Il y a deux technologies qui sont aujourd'hui essentielles à maîtriser, l'intelligence artificielle et le quantique. Vous dites : "Avec le quantique, le monde va totalement changer d'échelle". Que voulez-vous dire ?

Les performances que vont nous apporter les senseurs quantiques seront augmentées d'un facteur 100 ou 1 000. Dans l'industrie, quand vous vous améliorez d'une génération à l'autre, on parle de 10 à 30 % d'amélioration. Là, c'est 100 fois mieux, 1 000 fois mieux. C'est ça que j'appelle changer d'échelle et de fait, on a du mal à imaginer ce que pourront être des applications qui seront 1 000 fois plus performantes.

Et pour vos métiers à vous, comment cela se concrétise ?

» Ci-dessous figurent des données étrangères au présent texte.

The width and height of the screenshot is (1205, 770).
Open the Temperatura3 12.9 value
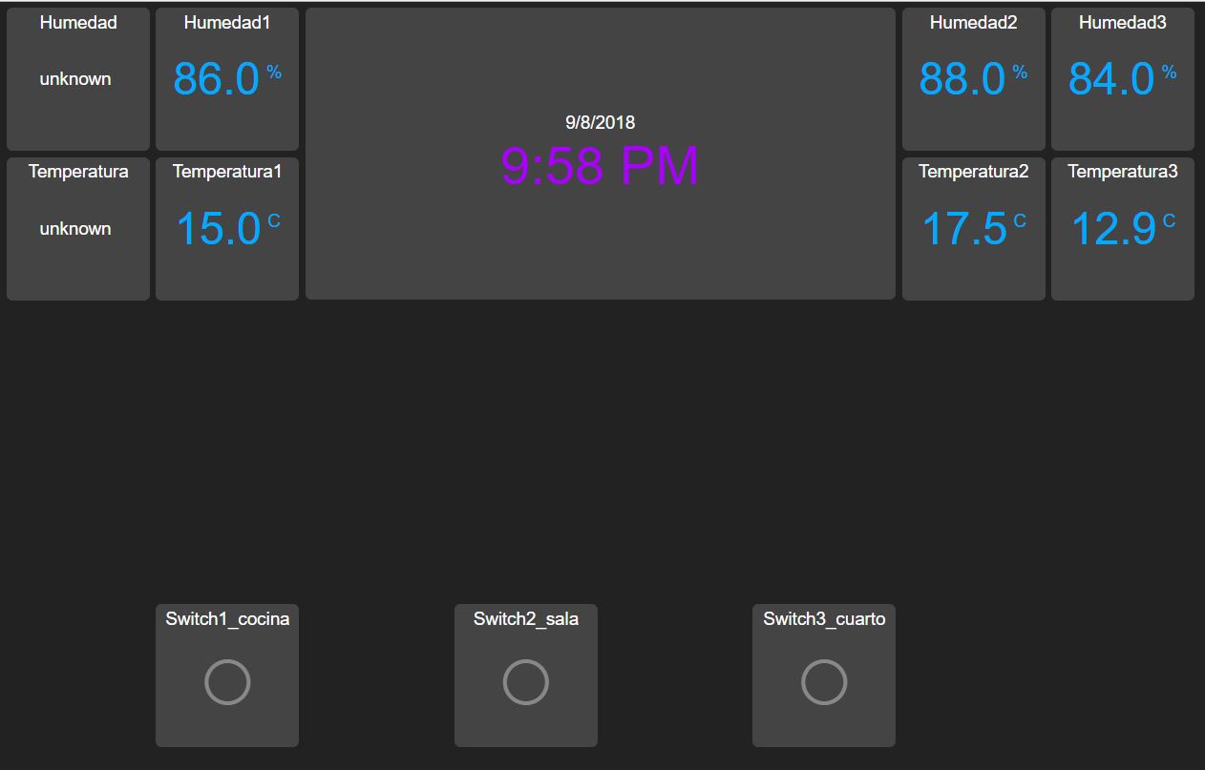point(1112,229)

On utilise plusieurs bizarreries de la physique quantique qui, à notre échelle, produit des effets spectaculaires. Par exemple, le fait de pouvoir mesurer des variations du champ électromagnétique de manière 1 000 fois plus précise, pour un IRM en médecine, ça veut dire détecter potentiellement des maladies qu'on ne détecte pas aujourd'hui avec la meilleure IRM possible. Ça veut dire aussi, par exemple, faire des antennes dans les métiers de télécommunications qui ne soient plus corrélées à la longueur d'onde. Concrètement, pour des très grandes longueurs d'onde, vous aurez des antennes qui seront très petites et aujourd'hui, elles sont très grandes.

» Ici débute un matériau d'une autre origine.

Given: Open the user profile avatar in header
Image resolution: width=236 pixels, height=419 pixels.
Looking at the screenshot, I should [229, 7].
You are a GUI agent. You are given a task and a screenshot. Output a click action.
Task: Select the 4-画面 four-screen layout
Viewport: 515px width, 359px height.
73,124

Qu'apporte l'intelligence artificielle dans vos systèmes ?

L'IA, on en met énormément dans nos capteurs, dont nos senseurs pour les rendre plus performants et plus intelligents en quelque sorte. D'ailleurs, j'aime bien parler d'intelligence assistée plutôt que d'intelligence artificielle parce que je trouve que ça correspond mieux à ce qu'on fait finalement. On aide nos capteurs de senseurs à être encore plus pertinents pour l'humain qui derrière doit prendre la décision. On en met aussi dans tout ce qui est système d'aide à la décision comme les systèmes de contrôle de trafic aérien. On va les rendre plus intelligents, plus riches avec plus de fonctionnalités finalement, pour que le contrôleur aérien ait encore plus de choix à sa disposition.

Cela pose aussi tout de même les questions de vulnérabilité aux cyberattaques. Est-ce un enjeu auquel vous faites particulièrement attention ?

En fait, plus notre monde est numérique et plus il offre de vulnérabilité à des cyberattaques. L'IA étant une technologie numérique, elle est, malheureusement, une source d'attaque supplémentaire d'un point de vue cyber.